RECORDS FOR THIS TASK:
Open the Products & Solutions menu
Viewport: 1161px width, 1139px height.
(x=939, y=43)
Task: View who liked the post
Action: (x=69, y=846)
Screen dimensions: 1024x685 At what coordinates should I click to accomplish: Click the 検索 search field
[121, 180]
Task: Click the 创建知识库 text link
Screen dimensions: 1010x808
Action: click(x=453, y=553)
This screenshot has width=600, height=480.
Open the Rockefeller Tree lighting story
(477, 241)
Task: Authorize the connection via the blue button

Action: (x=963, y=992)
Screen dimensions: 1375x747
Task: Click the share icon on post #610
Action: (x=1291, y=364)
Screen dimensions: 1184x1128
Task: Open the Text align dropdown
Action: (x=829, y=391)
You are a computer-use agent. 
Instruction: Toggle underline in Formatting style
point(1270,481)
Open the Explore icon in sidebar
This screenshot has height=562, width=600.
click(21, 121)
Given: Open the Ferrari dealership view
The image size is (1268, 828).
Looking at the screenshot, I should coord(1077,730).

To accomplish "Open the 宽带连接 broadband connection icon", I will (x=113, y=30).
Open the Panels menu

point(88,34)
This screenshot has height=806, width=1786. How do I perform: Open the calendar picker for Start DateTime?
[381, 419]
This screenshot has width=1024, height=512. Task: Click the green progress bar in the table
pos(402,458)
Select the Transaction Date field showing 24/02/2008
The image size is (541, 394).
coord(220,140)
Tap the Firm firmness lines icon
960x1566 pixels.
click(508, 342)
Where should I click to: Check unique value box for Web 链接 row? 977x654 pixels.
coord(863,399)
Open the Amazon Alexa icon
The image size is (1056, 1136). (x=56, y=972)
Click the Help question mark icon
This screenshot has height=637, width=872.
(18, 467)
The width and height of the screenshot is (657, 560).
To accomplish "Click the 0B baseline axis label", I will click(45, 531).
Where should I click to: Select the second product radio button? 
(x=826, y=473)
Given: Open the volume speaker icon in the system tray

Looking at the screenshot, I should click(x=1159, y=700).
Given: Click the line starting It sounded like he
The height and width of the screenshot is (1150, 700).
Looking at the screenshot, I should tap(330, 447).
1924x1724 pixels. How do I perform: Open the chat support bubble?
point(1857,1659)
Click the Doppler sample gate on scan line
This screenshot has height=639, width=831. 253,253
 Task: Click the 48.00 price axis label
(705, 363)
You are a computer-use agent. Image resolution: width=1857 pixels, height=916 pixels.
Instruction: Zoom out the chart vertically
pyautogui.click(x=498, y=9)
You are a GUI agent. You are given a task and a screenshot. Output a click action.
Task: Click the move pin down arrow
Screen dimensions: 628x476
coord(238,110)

WHAT YOU ARE ASKED TO DO: Write the whole listing out again, exactly as it appears above.

EXERCISE OUTPUT:
Open the Products & Solutions menu
Viewport: 1161px width, 1139px height.
(x=939, y=43)
Task: View who liked the post
Action: (x=69, y=846)
Screen dimensions: 1024x685 At what coordinates should I click to accomplish: Click the 検索 search field
[121, 180]
Task: Click the 创建知识库 text link
Screen dimensions: 1010x808
Action: click(x=453, y=553)
This screenshot has width=600, height=480.
Open the Rockefeller Tree lighting story
(477, 241)
Task: Authorize the connection via the blue button

Action: (x=963, y=992)
Screen dimensions: 1375x747
Task: Click the share icon on post #610
Action: (x=1291, y=364)
Screen dimensions: 1184x1128
Task: Open the Text align dropdown
Action: (x=829, y=391)
You are a computer-use agent. 
Instruction: Toggle underline in Formatting style
point(1270,481)
Open the Explore icon in sidebar
This screenshot has height=562, width=600.
click(21, 121)
Given: Open the Ferrari dealership view
The image size is (1268, 828).
Looking at the screenshot, I should coord(1077,730).

To accomplish "Open the 宽带连接 broadband connection icon", I will (x=113, y=30).
Open the Panels menu

point(88,34)
This screenshot has height=806, width=1786. How do I perform: Open the calendar picker for Start DateTime?
[381, 419]
This screenshot has width=1024, height=512. Task: Click the green progress bar in the table
pos(402,458)
Select the Transaction Date field showing 24/02/2008
The image size is (541, 394).
coord(220,140)
Tap the Firm firmness lines icon
960x1566 pixels.
click(508, 342)
Where should I click to: Check unique value box for Web 链接 row? 977x654 pixels.
coord(863,399)
Open the Amazon Alexa icon
The image size is (1056, 1136). (x=56, y=972)
Click the Help question mark icon
This screenshot has height=637, width=872.
(18, 467)
The width and height of the screenshot is (657, 560).
To accomplish "Click the 0B baseline axis label", I will click(45, 531).
Where should I click to: Select the second product radio button? 
(x=826, y=473)
Given: Open the volume speaker icon in the system tray

Looking at the screenshot, I should click(x=1159, y=700).
Given: Click the line starting It sounded like he
The height and width of the screenshot is (1150, 700).
Looking at the screenshot, I should tap(330, 447).
1924x1724 pixels. How do I perform: Open the chat support bubble?
point(1857,1659)
Click the Doppler sample gate on scan line
This screenshot has height=639, width=831. 253,253
 Task: Click the 48.00 price axis label
(705, 363)
You are a computer-use agent. Image resolution: width=1857 pixels, height=916 pixels.
Instruction: Zoom out the chart vertically
pyautogui.click(x=498, y=9)
You are a GUI agent. You are given a task and a screenshot. Output a click action.
Task: Click the move pin down arrow
Screen dimensions: 628x476
coord(238,110)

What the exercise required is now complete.